(Beginning of SOURCE EXTRACT)
On Wednesday, SwiftKey launched a new symbol-based assistive communication app running on Android that aims to help “young, non-verbal individuals with special needs,” but can be used by other people, too.
So far, the app is only in beta mode, currently under the protection of SwiftKey Greenhouse , the company’s department for users who want to test apps in development in order to provide feedback before their stable versions make it to the general public.
In the blog post announcing the creation of SwiftKey Symbols, the company also revealed the ultimate purpose of the app: to make it possible for people with talking and learning difficulties to communicate with their friends and family with the help of an accessible, free app.
As far as how the app works, users can build sentences by choosing from various images that exist in separate categories. They can also use the prediction bar that works via the SwiftKey SDK, which teaches the app to learn from each individual’s behavior in order to become more relevant.
The app also has the ability of tracking the use of symbols and the preference for one or another depending on the time of day and day of the week; this is another way the app learns which images the user would want to use, and therefore, increase the app’s relevancy in future predictions.
SwiftKey Symbols is also designed to be customizable – users have the ability of adding their own categories and images. At the same time, the app offers the speech-to-text feature to read sentences. For those interested in downloading the app, the SwiftKey website has made it available for all for free.
(End of SOURCE EXTRACT)
▶ _THE PROBLEM_
In the SwiftKey Symbols article, what does the app's prediction bar work through? Rely solely on the text above.
(Beginning of DATASET CONTENT)
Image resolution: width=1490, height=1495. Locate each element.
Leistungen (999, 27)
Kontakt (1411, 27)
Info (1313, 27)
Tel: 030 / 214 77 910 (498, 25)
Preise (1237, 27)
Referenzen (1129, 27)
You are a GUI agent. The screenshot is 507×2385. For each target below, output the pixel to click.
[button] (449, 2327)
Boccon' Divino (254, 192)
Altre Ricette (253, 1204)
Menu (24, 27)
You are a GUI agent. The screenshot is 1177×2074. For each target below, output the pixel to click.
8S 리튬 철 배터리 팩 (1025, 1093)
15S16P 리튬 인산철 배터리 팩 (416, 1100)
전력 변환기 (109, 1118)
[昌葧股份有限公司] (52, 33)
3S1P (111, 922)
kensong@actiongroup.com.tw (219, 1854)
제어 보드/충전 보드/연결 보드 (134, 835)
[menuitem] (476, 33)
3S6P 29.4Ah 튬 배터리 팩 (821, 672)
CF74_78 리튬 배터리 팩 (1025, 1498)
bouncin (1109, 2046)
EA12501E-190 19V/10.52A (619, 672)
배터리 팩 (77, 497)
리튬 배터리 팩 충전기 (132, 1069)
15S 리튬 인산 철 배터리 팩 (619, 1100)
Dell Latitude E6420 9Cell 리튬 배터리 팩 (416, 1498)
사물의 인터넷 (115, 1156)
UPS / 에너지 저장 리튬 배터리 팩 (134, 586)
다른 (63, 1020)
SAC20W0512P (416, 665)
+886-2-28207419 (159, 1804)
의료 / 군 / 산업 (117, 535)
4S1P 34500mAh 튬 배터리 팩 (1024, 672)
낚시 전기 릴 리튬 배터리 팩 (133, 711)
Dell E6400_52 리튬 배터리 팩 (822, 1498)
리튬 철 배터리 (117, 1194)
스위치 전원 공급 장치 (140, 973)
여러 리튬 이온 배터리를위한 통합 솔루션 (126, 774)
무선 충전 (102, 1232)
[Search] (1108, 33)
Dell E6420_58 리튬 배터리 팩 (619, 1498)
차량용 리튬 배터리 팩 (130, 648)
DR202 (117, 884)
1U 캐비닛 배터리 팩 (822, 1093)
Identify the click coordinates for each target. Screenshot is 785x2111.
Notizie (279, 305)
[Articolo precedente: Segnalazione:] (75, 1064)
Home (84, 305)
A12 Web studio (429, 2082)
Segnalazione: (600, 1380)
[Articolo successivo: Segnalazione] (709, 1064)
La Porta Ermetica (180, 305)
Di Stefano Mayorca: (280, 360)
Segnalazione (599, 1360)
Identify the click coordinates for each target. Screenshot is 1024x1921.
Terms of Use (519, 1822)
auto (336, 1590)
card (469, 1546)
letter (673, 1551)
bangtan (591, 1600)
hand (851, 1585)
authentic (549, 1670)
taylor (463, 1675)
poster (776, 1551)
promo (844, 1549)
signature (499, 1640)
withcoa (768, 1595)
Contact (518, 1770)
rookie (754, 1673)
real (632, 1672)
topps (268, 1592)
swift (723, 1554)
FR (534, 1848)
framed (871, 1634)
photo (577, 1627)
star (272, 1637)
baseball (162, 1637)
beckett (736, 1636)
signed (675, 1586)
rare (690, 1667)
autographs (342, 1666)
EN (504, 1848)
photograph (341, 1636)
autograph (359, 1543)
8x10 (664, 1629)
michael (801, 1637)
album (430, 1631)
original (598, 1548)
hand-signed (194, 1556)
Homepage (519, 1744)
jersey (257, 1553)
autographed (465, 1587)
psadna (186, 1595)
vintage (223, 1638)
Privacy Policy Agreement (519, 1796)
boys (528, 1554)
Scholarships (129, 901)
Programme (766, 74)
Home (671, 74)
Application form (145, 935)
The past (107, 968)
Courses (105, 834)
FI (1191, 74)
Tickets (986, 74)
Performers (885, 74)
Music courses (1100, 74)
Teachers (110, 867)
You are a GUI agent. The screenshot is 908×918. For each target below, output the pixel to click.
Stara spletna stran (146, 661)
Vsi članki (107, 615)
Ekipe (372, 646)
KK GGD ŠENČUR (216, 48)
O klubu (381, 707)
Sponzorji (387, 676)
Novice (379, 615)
(End of DATASET CONTENT)
▶ _RESPONSE AREA_
The SwiftKey SDK.